Da un’attenta osservazione del vigneto avvenuta in queste ultime settimane, si rileva un sensibile calo della presenza di piante sintomatiche rispetto all’annata 2022, questo accompagnato da un altro dato confortante rilevato ieri 28 giugno e che consiste in un calo del 70% di insetti nei 102 vigneti monitorati dal Consorzio del Conegliano Valdobbiadene Prosecco Docg. Un risultato, quest’ultimo, dovuto principalmente ai comportamenti virtuosi tenuti l’anno scorso che hanno portato all’estirpazione delle piante malate e all’attenta lotta all’insetto.

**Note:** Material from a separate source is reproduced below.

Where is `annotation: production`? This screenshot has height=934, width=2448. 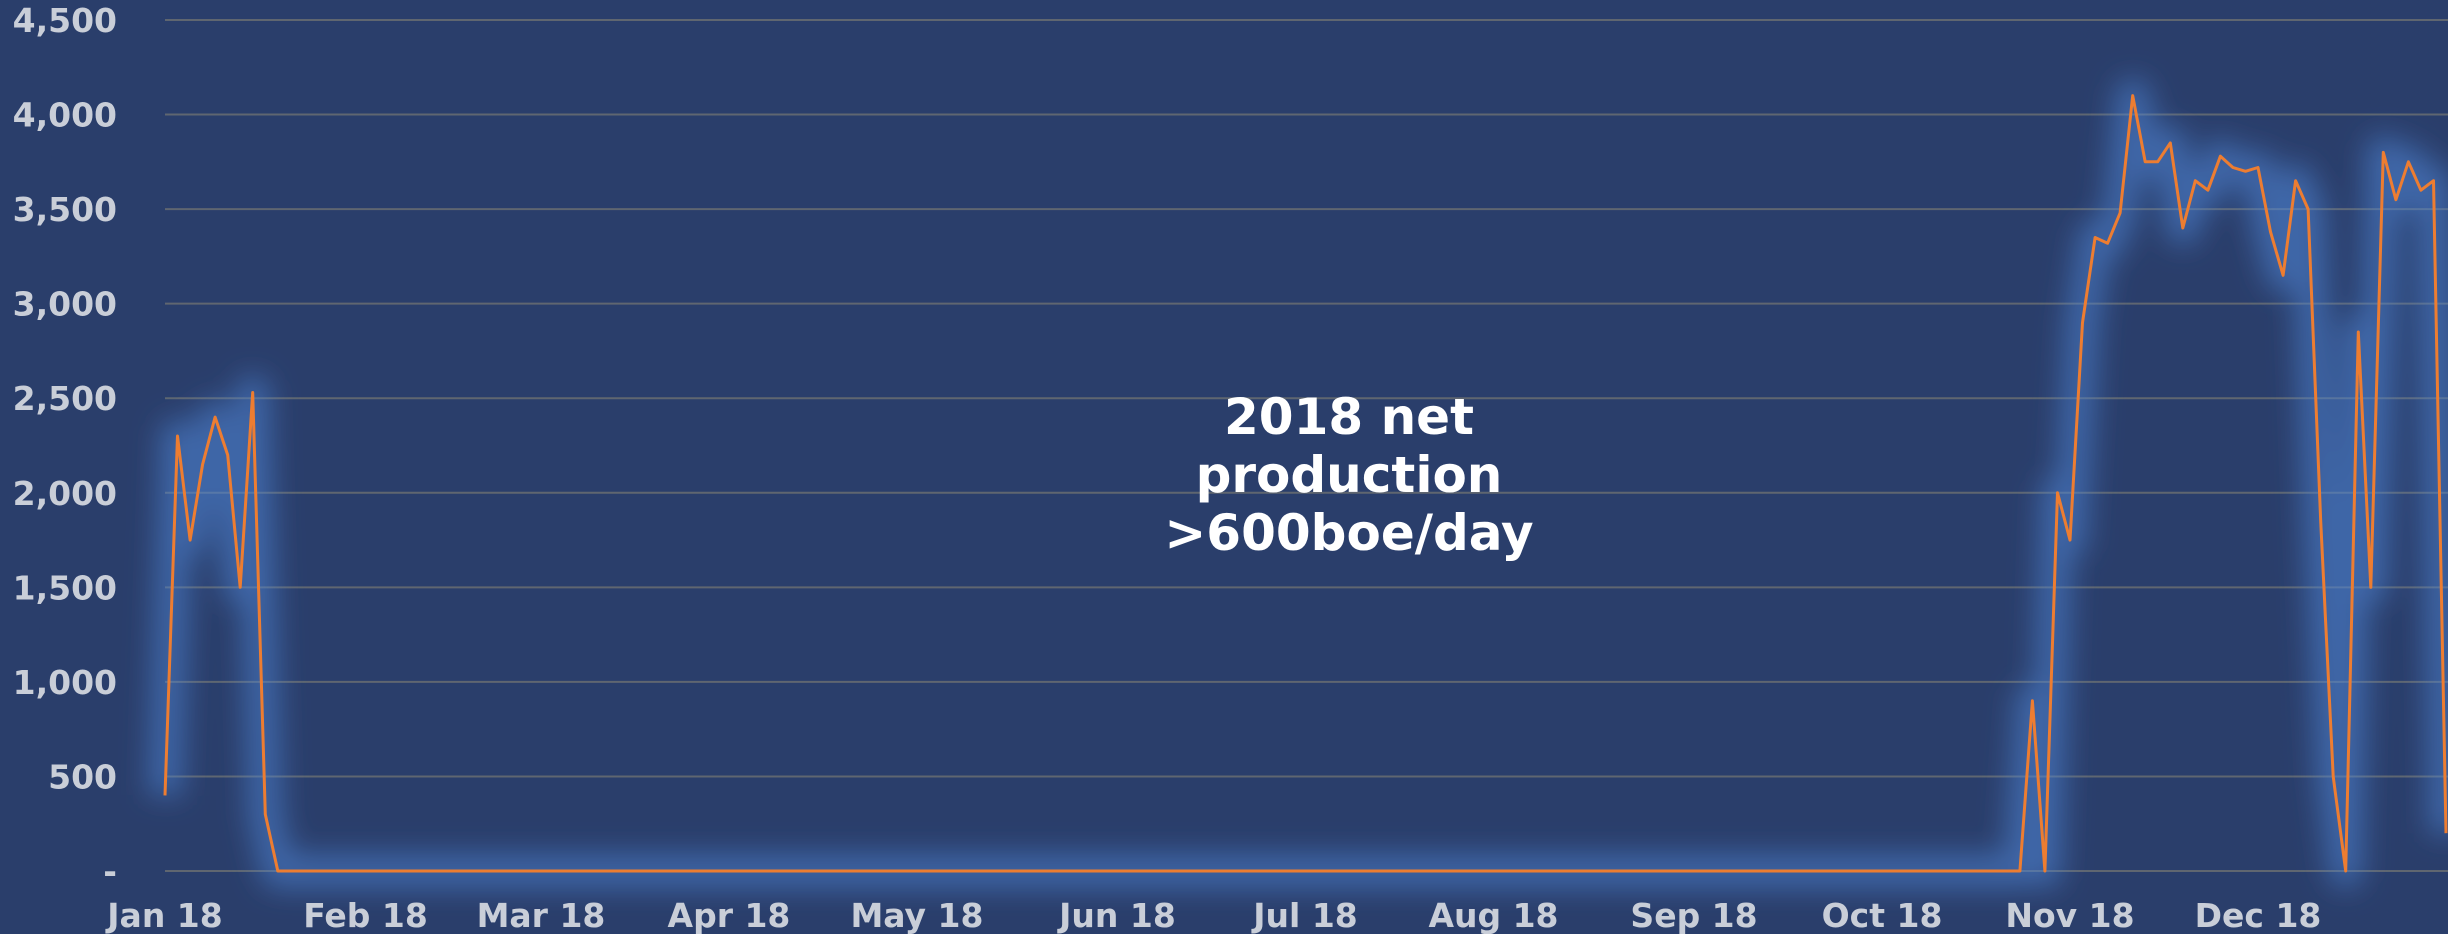
annotation: production is located at coordinates (1350, 475).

“Siamo soddisfatti che quanto praticato nell’annata precedente abbia portato ad un riscontro concreto: si è messa in atto un’attività che possiamo definire rivoluzionaria in quanto non ancora sperimentata (vedi la mappatura attraverso l’utilizzo dei droni), e che ci ha permesso ad esempio di escludere il bosco come responsabile dei contagi al contrario dei vigneti mal gestiti che sono risultati invece la vera fonte delle infezioni. Una condizione fitosanitaria grave che ha spinto a creare uno spirito di collaborazione unanime tra gli associati che hanno seguito, uniti, le indicazioni degli Organi competenti quali l’Ufficio Fitosanitario Regionale, l’Università di Padova e naturalmente il Consorzio di Tutela”, commenta Diego Tomasi, direttore del Consorzio. “È stata la concreta dimostrazione di un comprensorio che ha saputo reagire in modo compatto e in tempi rapidissimi di fronte ad un problema che poteva diventare molto grave”.

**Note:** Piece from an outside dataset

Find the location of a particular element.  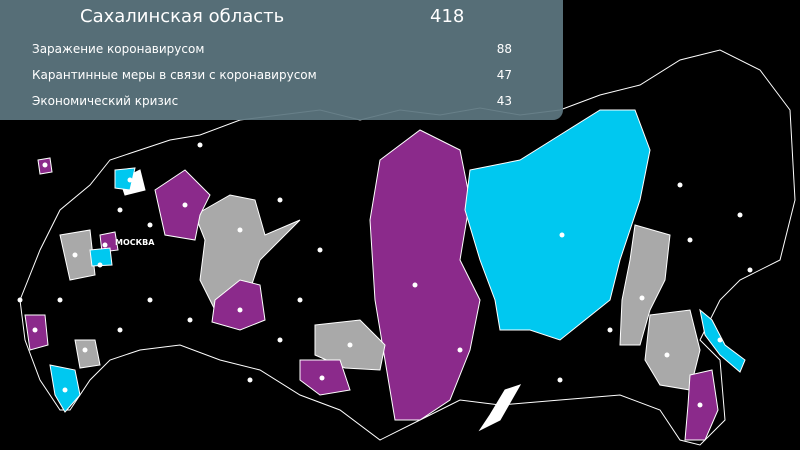

topic-value: 43 is located at coordinates (504, 101).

I risultati di quest’anno sono principalmente dovuti al non aver sottovalutato la situazione che poteva ripresentarsi: tutti gli Organi deputati si sono attivati per rispondere alle esigenze dei viticoltori in primis gli uffici regionali. E se la situazione rimarrà tale si potrà ipotizzare una convivenza e gestione della malattia già dal 2024: tutte le barbatelle piantate in primavera sono in ottime condizioni e questo fattore porterà ad un regime di piena produttività già nei prossimi anni. Il Consorzio conferma che i viticoltori si sono attenuti all’uso solo di principi attivi iscritti nel Protocollo Viticolo e consigliati dal Consorzio. Tuttavia è molto importare mantenere un comportamento attento anche nel prossimo mese, luglio, durante il quale tutti i viticoltori devono assolutamente analizzare i loro vigneti e continuare con l’estirpo delle eventuali viti sintomatiche, eseguire i trattamenti consigliati nel periodo idoneo e con i formulati ammessi. Inoltre si constata che, rispetto al 2000, anno in cui la flavescenza dorata era stata risolta con soluzioni oggi assolutamente non più ammesse, in questa nuova fase la risoluzione è avvenuta tramite pratiche basate su fondamenti scientifici che hanno portato ai risultati esposti.